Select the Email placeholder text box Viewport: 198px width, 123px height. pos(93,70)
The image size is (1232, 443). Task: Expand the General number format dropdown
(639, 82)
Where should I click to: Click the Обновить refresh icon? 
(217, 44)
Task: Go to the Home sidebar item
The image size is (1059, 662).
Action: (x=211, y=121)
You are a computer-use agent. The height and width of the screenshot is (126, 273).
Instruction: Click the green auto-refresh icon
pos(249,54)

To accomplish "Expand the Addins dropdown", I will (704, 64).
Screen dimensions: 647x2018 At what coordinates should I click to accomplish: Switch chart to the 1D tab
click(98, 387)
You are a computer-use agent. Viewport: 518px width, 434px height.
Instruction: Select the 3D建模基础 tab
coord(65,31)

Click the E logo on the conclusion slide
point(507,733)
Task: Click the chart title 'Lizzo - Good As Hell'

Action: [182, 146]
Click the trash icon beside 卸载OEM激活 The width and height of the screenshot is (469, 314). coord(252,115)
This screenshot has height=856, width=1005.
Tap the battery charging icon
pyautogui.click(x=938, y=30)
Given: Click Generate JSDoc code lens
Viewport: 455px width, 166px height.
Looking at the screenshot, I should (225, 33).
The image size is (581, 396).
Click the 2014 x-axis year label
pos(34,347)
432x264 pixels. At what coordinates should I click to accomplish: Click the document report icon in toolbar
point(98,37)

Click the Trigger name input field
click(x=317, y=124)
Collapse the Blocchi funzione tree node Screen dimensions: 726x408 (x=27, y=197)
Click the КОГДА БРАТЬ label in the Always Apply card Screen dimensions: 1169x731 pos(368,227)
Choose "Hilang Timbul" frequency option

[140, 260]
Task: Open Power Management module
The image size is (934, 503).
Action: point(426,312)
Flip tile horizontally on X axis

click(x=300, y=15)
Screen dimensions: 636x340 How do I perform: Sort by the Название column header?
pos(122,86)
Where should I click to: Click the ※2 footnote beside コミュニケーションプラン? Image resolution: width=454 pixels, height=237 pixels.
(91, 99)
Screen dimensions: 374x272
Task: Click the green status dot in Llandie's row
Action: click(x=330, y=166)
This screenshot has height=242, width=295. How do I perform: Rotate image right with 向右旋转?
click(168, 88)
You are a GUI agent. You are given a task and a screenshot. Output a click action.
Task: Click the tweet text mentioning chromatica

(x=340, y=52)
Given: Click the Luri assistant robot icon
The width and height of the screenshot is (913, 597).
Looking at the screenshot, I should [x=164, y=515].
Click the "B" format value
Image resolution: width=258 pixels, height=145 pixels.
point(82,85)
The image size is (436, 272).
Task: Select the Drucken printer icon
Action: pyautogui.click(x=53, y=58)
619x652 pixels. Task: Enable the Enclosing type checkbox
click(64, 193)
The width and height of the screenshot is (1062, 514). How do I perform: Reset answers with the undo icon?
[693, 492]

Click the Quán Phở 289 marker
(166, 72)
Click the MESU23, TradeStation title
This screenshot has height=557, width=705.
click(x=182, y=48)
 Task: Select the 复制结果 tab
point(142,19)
══════════════════════════════
## Task goal
Filter the lines above so that only those with the string "computer" remain, then copy them.

## Response to this exercise
You are a computer-use agent. The height and width of the screenshot is (126, 273).
You are a computer-use agent. Viewport: 518px width, 434px height.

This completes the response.